Jadi untuk melihat bulan baru (hilal) dalam keadaan cuaca yang kurang baik, maka Rasulullah menyuruh kita untuk
memperkirakannya dengan melakukan hisab.
Hal ini semakin jelas ketika Rasulullah bersabda, “Jika kalian melihat Hilal, maka shaumlah kalian. Dan jika kalian
melihat Hilal (Syawwal), maka berbukalah kalian. Jika awan menyelimuti kalian, maka hendaklah kalian
menghitungnya!” <<Bukhari nomor : 1900, Muslim nomor : 1797 (MSV2) dari Ibnu Umar. Redaksi hadits ini adalah
riwayat Bukhari, dan masih ada beberapa sanad lain di kedua kitab tersebut yang muatannya menyebutkan
“faqdiruu lahu”.
Dari pemaparan diatas, kita dapat memetik hikmah bahwa dalam menentukan 1 Syawal kita harus menggunakan
hasil pemikiran dan sumber daya terbaik yang kita miliki.
Rasulullah bersabda:
“Barangsiapa menghendaki kebahagiaan di dunia maka raihlah dengan ilmu pengetahuan (iptek), dan
Barangsiapa menghendaki kebahagiaan di akhirat maka raihlah dengan ilmu pengetahuan (iptek), dan
barangsiapa menghendaki kebahagiaan kedua-duanya (dunia-akkhirat) maka raihlah dengan ilmu
pengetahuan (iptek).”
Jadi sangatlah mengherankan, jika ada pihak yang menganggap hisab dalam penentuan Hilal adalah bid’ah,
padahal ternyata mereka menggunakan hisab untuk waktu shalat fardhu 5 waktu, ini artinya merekapun mengakui
bahwa penggunaan hisab adalah benar dan boleh. Waktu shalat yang sebelumnya hanya dapat diketahui dengan
cara melihat perubahan posisi matahari (dengan kata lain ru’yah syamsu/melihat matahari), tetapi dengan adanya
ilmu hisab, jadwal shalat bisa dibuat dengan suatu metode hisab tertentu untuk seluruh tempat di dunia yang
selanjutnya bisa digunakan tanpa harus melihat posisi matahari lagi.

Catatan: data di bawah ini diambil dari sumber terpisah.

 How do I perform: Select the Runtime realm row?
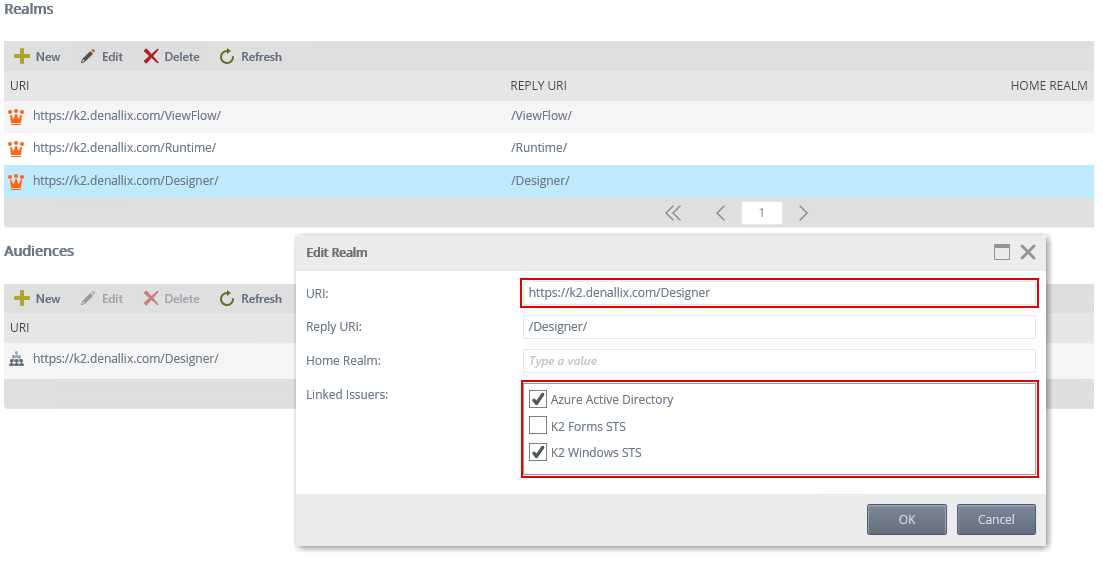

Penentuan waktu shalat berdasarkan posisi matahari sungguh sangat merepotkan kita. Hal itu sangat wajar
digunakan pada masa Rasulullah karena pada zaman itu belum ada jam ataupun penunjuk waktu yang lebih
akurat. Dengan kemajuan teknologi dan ilmu hisab saat ini, para ilmuwan bisa mengkalkulasikan posisi matahari
dengan tepat, presisi dan akurasinya. Kemudian, dibuatlah jadwal shalat yang semua itu berdasarkan perhitungan
(hisab).
Rasanya tidak lagi kita temui orang yang hendak shalat terlebih dahulu melihat matahari, kemudian baru azan.
Tidak lagi kita temui perbedaan yang mencolok antara Muhammadiyah, NU, maupun ormas lain. Semua sepakat
menggunakan waktu berdasarkan perhitungan tadi.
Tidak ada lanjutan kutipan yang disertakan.